Monday 29th February 2016, 15.00 GMT
Link to the 31 Open UK Tickets

A light review this week, some notes:
Still nothing from atlas on the Storage Consistency Check tickets-the ball is firmly in atlas' court.

Sheffield has two tickets that need some love:
118764 (http support)
114460 (pilot rollout)

Plus this Birmingham Biomed ticket has been left hanging (after Biomed gave the go ahead for purging their dark data at the site):118155.
(although I appreciate that Matt has had bigger fish to fry recently! I don't envy having to restore your DPM DB).

Helios is expiring: The Helios VO has hit a spot of bother and asked the Manchester VOMS admins to do...something. Robert has asked for clarification: 119363

And that's all I'll go into.

Looking at the other VO nagios

I see some persistent failures for pheno and t2k with the Imperial SE - a getTURLS failures (failing on the http protocol). I saw something like this at Lancaster but for the life of me can't remember what we fixed. Still I don't think this is a functional functional test!

Monday 22nd February 2016, 15.30 GMT
37 Open UK Tickets this week.

NGI
118930 (18/1)
This information system ticket really needs some attention. Assigned (19/1)

CMS Multicore
Brunel: 119618
Imperial: 119617
RALPP: 119616
CMS are to be rolling multicore pilots soonish and requested some information to set up their test queues with. Brunel might have missed the ticket, the other two are chugging along nicely. Update - Brunel's updated their ticket, so all's good.

Whilst we're talking CMS
119013 (21/1)
This ticket (wrongly assigned to just QMUL at the moment) seems to have become an odd catchall for enabling Glasgow and QM as Tier 3s. The CMS guys seem to think jobs should be flowing/trickling now, so maybe this can be closed? Assigned (18/2)

RHUL
119509
Govind is away and when the admin isn't looking things start breaking - in the case of this ticket Sno+ have disabled submission to RHUL so the ticket should be On Holded (I didn't want to On Hold the ticket myself, as that's a recipe for the ticket getting forgotten about). Or perhaps someone has a suggestion to tackle the problem? Assigned (12/2)

100IT
119534 (15/2)
ROD ticket for 100IT, where they're accused of failing a test that they shouldn't be failing. David opened a ticket about this (https://ggus.eu/index.php?mode=ticket_info&ticket_id=119513) but not received any attention at all - was it submitted to the right group? In progress (22/2)

GLASGOW
118052 (30/11)
HTTP support on the Glasgow SE. You seem to have been "upgraded" to "failing intermittently" (a possible title for my autobiography). Did you change anything to upgrade your status? In progress (16/2)

TIER 1
119389 (5/2)
This LHCB data transfer ticket to the Tier 1 has been waiting for a reply for a while now. Any news from lhcb? Waiting for reply (15/2)
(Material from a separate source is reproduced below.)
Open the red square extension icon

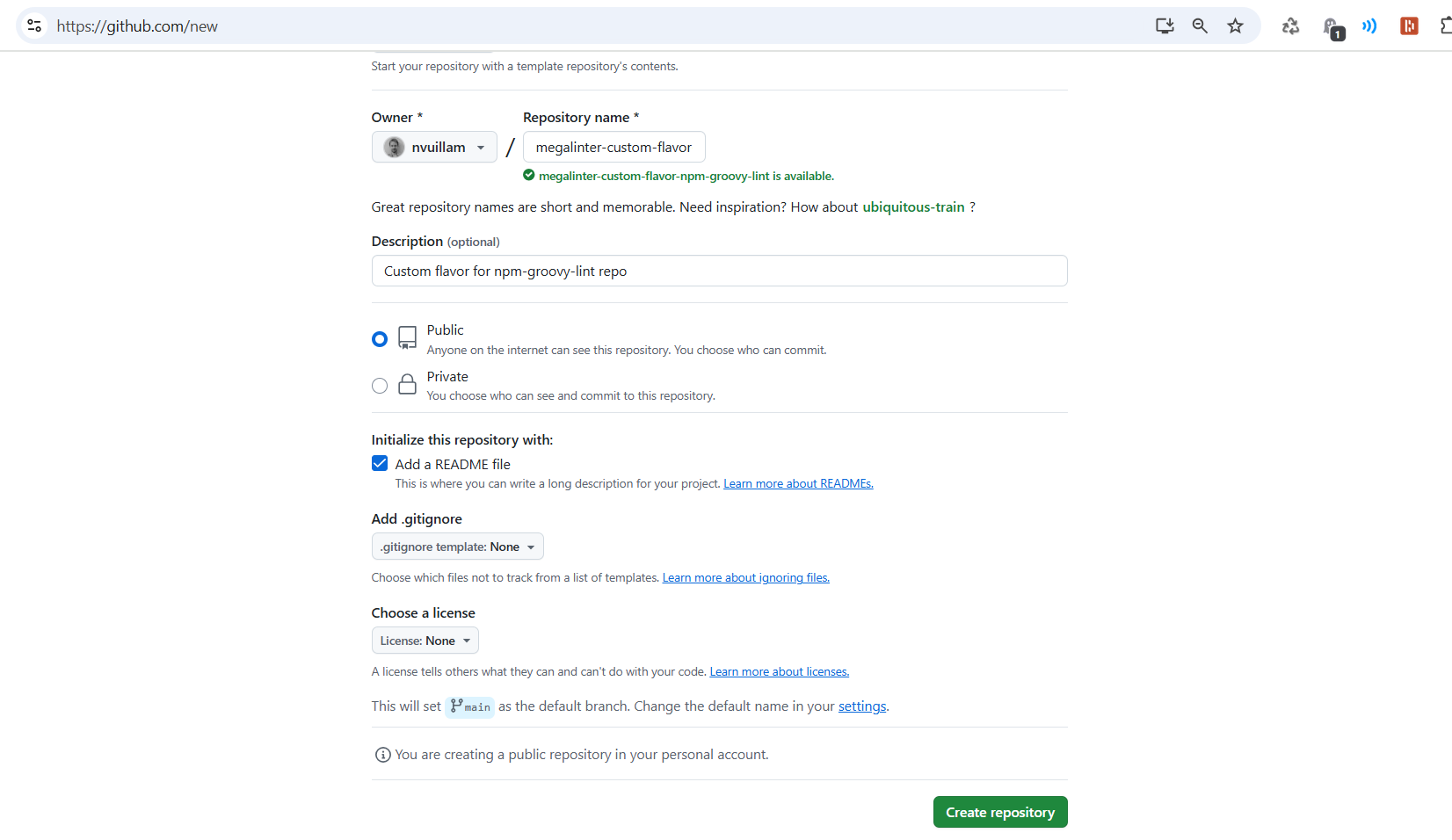[x=1409, y=26]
Those 8 Atlas Storage Consistency Check Tickets
A chat about this at the Thursday atlas UK cloud meeting revealed that the chap handling these has gone to Argentina. It was unclear whether this was business, pleasure or as a GGUS fugitive escaping the grumpyness of dozens of site admins.

Updates:

Unsolved but not Unforgotten, the tarball glexec tickets
ECDF: 95303
Lancaster: 95299

Can be solved
Brunel: 119682 This ROD ticket looks like it's sorted now. Good stuff!


Monday 15th February 2016, 13.30 GMT

37 Open UK Tickets.
Link to them all: http://tinyurl.com/nwgrnys

A few highlights:

BRUNEL
118740 (10/1)
Atlas MCORE problems at Brunel. Raul has experimented with restricting MC jobs to nodes where the Condor Memory Checking is disabled, with promising results. Waiting for reply (13/2)

QMUL
119013 (21/1)
Enabling CMS T3 - this ticket has been reopened for QM. Dan has asked for some clarification and information with respect to xroot settings for CMS. The status could do with a tweak... Reopened (12/2)

RALPP
118628 (5/1)
The deployment of LZ pilots hitting an arc bug. Chris has managed to get ahold of and deploy the updated packages on his test CE (impressive turnaround!), and wonders if it works now. Waiting for reply (11/2)
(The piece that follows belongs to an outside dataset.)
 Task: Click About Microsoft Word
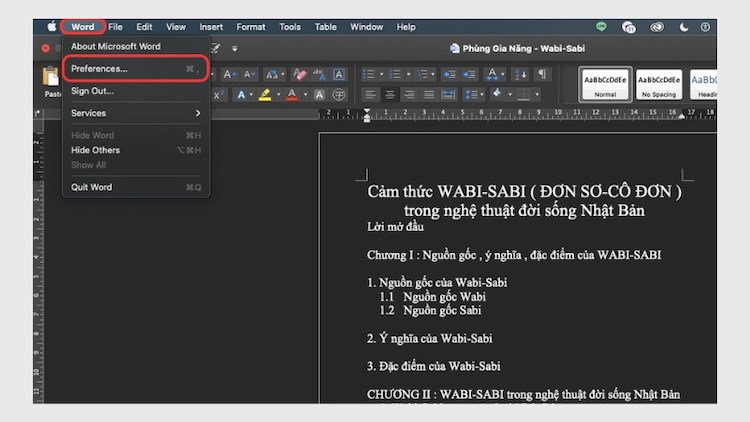pos(115,46)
And I think that's it - still a lot of atlas consistency checking tickets that I will mention in the Thursday atlas meeting - although I think Alastair and Brian are aware of them.

Other VO Nagios
I haven't looked at this for a while, the Imperial SE seems to have been seeing problems for pheno and t2k.org for nearly a fortnight.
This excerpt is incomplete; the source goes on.